Several of those involved in the fights of the previous week were charged with public order disturbances and some were sentenced to six weeks hard labour when it was found that they had been wearing metal armour and had taped up their hands in anticipation of fights breaking out. The negative publicity from this event compounded with a rapid deterioration in the finances of the BUF as a whole helped fatally undermine the local organisation.
This is not to say that further attempts to revive Fascist fortunes in Plymouth did not continue. On August 13th, 1935 William Joyce, (later known as Lord Haw Haw) came to Plymouth on a speaking tour on behalf of Mosley's Fascists. He was driven to a series of public engagements in the BUF's publicity car known as 'The Black Prince.' This car had been funded by private donations from fascist sympathisers throughout the West Country. He spoke at the Assembly Rooms in Devonport and concentrated his fire on the twin enemies of Fascism which he identified as being Communism and International Jewish Finance. He seems to have remained in the city for five weeks and apparently stayed and coordinated with Plymouth Fascists which proves that the movement was still functioning if not nearly as high profile as before. The British government had made things more difficult for the extremists by taking measures such as the banning of wearing paramilitary uniforms in public, restricting street meetings and not allowing minders to stand in front of speakers in an intimidating manner.
The BUF recovered some more support from 1936 as Mosley played the pacifist card and stated that Britain should stay out of any likely wars that might break out on the Continent. There were many in the country who were drawn to avoiding a further cataclysmic war, but many were suspicious of Mosley's increasing connections with Nazi Germany.

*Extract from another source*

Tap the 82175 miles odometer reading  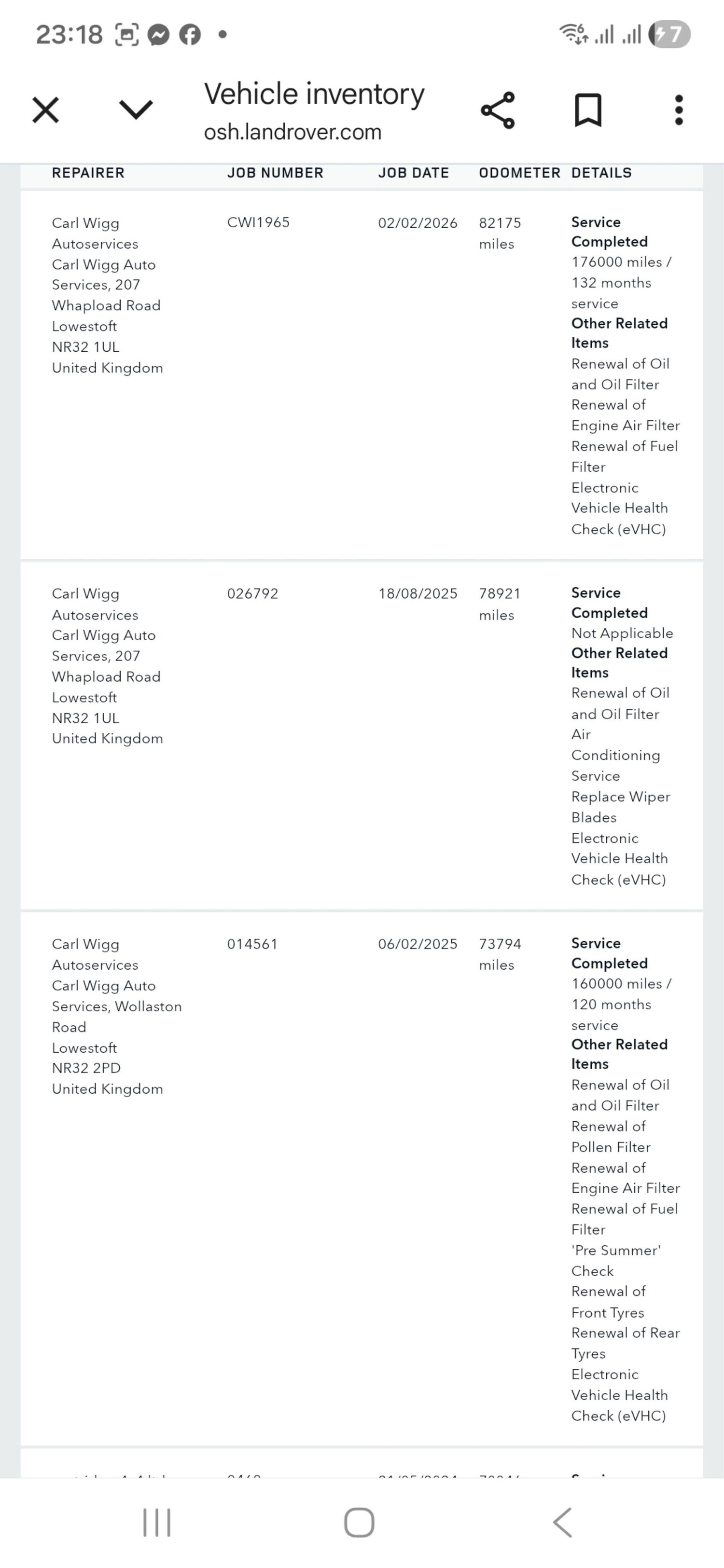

Unfortunately for the BUF, this pacifist revival did not help the fascists much in the military port city of Plymouth where going to war was seen as a necessary evil and a duty by many. Besides, military rearmament and servicing the Royal Navy was providing a livelihood for many in the city. Additionally, the Western Morning News continued its news boycott of the activities of fascists in the city. The BUF thrived on publicity, adverse or otherwise. To lose the oxygen of publicity was fatal to the movement. Due to these reasons the BUF did not make any substantial recovery in fortunes in the city. The party had to give up its Lockyer Street headquarters due to the dwindling of financial support from London and membership locally. It relocated to 10a Union Street but to far more restrained and understated facilities.
During the Second World War, Plymouth continued to provide a critical role for the Royal Navy especially in helping coordinate the fight against the U-Boat threat and to provide a base for the all-important escort ships of the convoys. It was also to provide a limited capability in helping deter an invasion force of Britain - although the main home fleet was kept safely out of range of German bombers at Scapa Flow. The port was still a busy military facility with ships needing refuelling, repairing and victualling. The quicker this could be done, the less danger they were in from enemy bombers. Palmerston's follies came to provide valuable platforms for anti-aircraft guns with their deep magazine facilities and convenient ringing of the city as a whole.
The role of Plymouth as a receiving port for support from Empire and Commonwealth countries continued as it had in the First World War, at least in the early stages of the war. In 1939, the King himself came to Plymouth to greet Canadian soldiers disembarking to help in the war effort. On Boxing day of that year, the first squadron of the Royal Australian Air Force arrived in Plymouth. These arrivals would begin to thin out as Plymouth found itself more and more vulnerable to attack from the air. Increasingly, troop ships would head to the safer ports of Belfast, Glasgow or Liverpool in order to attempt to steer clear of enemy planes.
The first year had been quite quiet for Plymouth as the phoney war and Battle for France played themselves out. The one naval action of note, the Battle of the River Plate, had played itself out in the South Atlantic but involved ships from Devonport. Much was made of this first naval victory of the war and the crews of the ships were given a grand civic reception at the Guildhall upon their return to Devonport for much needed repairs. There was also the request for small boats to help with the evacuation at Dunkirk, to which many local boats responded, but Plymouth was too far away to help with the land campaigns determining the fate of continental Europe. However, as France began to capitulate, some forces were evacuated directly to Plymouth as well as many smaller fishing boats of Frenchmen wishing to continue the fight or refugees attempting to avoid the clutches of the Nazis.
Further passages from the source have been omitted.